Stacks start their “life” empty, and grow and shrink in size as we push and pop elements in them. The key thing to remember is the LIFO behavior: The last thing in is the first thing out.

In OCAML we could implement a stack by simply using a list, where new elements are prepended to the list and popping removes the head of the list and keeps the tail.

Pushdown Automata

The idea of pushdown automata is similar to that of finite automata:

We have a finite set of states we can be at. And we transition between them.
One state is the start state. Zero or more states are the accept states.
What changes is the idea that there is a stack. The transitions get more complicated:
- A transition depends on 3 things: The state we are in, the input we will consume, if any, and the element at the top of the stack that we will pop, if any (we can choose not to consume anything from the stack).
- A transition returns 2 things: The new state, and an element to be pushed at the top of the stack, if so desired.

So formally, a pushdown automaton is defined thus:

A pushdown automaton is a 6-tuple $(Q,\Sigma,\Gamma, \delta, q_0, F)$ where:

$Q$ is a finite set of states.

$\Sigma$ is a (finite) alphabet (the terminals in our CFG case).

$\Gamma$ is the (finite) set of possible stack symbols. Typically this will include the terminals, the nonterminals and occasionally other special symbols.

$q_0\in Q$ is the start state.

$F\subset Q$ is the set of accept states.

$\delta\colon Q\times\Sigma_\epsilon \times \Gamma_\epsilon \to \mathcal{P}\left(Q\times\Gamma_\epsilon\right)$ is a (nondeterministic) transition function.

Note that we only look at nondeterministic pushdown automata. Deterministic pushdown automata are NOT equivalent to them, but we will not consider them here.

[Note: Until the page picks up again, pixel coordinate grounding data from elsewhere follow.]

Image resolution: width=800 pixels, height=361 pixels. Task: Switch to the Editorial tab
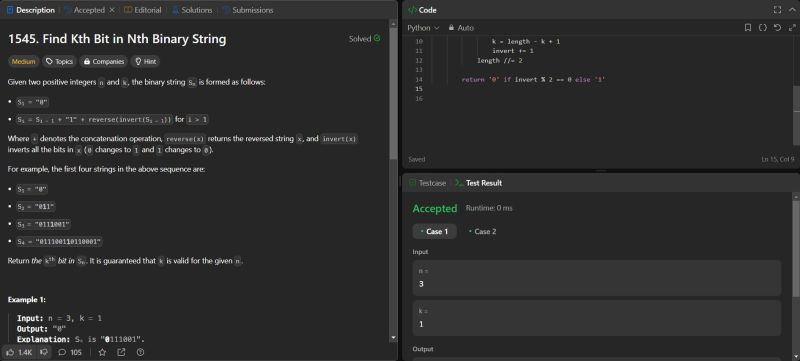tap(142, 10)
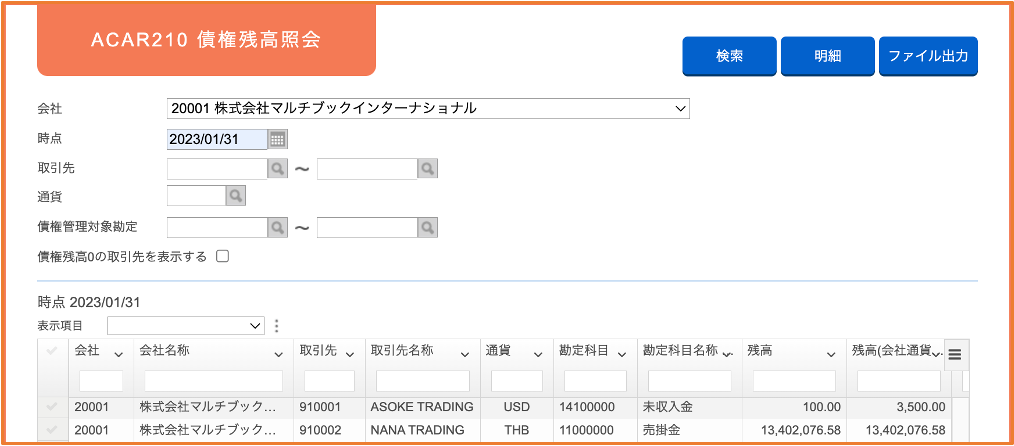Viewport: 1014px width, 446px height.
Task: Open the calendar picker next to 時点 date
Action: [x=278, y=139]
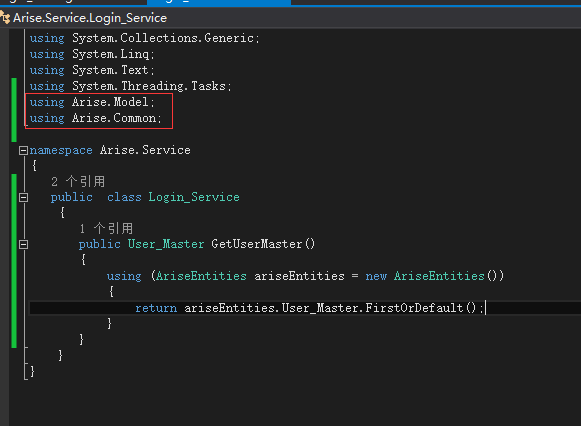
Task: Click the class icon beside Arise.Service.Login_Service
Action: pyautogui.click(x=5, y=18)
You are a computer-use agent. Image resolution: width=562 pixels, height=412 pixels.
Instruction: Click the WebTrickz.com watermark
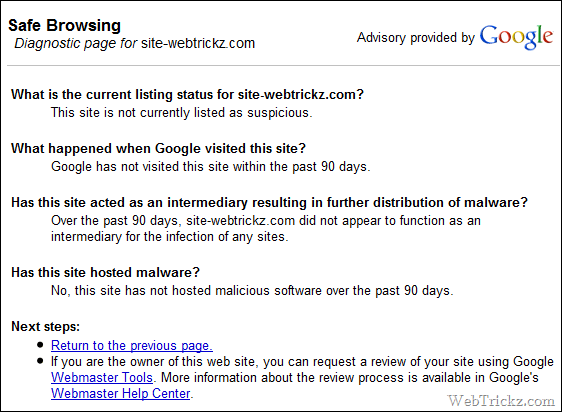pos(501,401)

Essentially, because of the presence of the stack, we cannot do away with non-determinism the way we did with NFAs.

Computation in a pushdown automaton goes as follows:

Computation in a pushdown automaton:

The automaton starts at the start state $q_0$ and with an empty stack and at the beginning of the input.

When on a state $q$, the automaton nondeterministically chooses one amongst options coming from 4 sets:

One of the options in $\delta(q, \epsilon, \epsilon)$. In this case it does not consume any input and it does not pop anything from the stack (but it might push something).

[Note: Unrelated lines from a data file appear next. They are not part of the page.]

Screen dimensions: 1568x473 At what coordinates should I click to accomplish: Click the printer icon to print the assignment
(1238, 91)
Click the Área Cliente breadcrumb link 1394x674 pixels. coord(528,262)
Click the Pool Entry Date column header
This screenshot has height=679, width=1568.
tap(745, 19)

One of the options in $\delta(q, a, \epsilon)$. In this case the next input should be $a$ and it will be consumed, and nothing is popped from the stack.

One of the options in $\delta(q, \epsilon, s)$. In this case no input is consumed, but the top of the stack should be $s$ and it is popped.

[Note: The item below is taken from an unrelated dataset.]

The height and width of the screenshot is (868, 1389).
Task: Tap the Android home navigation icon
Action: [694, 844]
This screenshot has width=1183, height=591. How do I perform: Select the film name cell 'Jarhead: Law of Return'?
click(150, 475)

One of the options in $\delta(q, a, s)$. In this case the next input must be $a$ and is consumed, and the top of the stack must be $s$ and it will be popped.

If the automaton has consumed all input and has made it to an accept state (possibly following some of the $\epsilon$-input possibilities above once it has consumed all input), then it accepts the string.

The language of the automaton is the set of all strings that the automaton accepts.

For example consider the language:

\[L = \left\{ x^ny^m \mid n \geq m \geq 0 \right\}\]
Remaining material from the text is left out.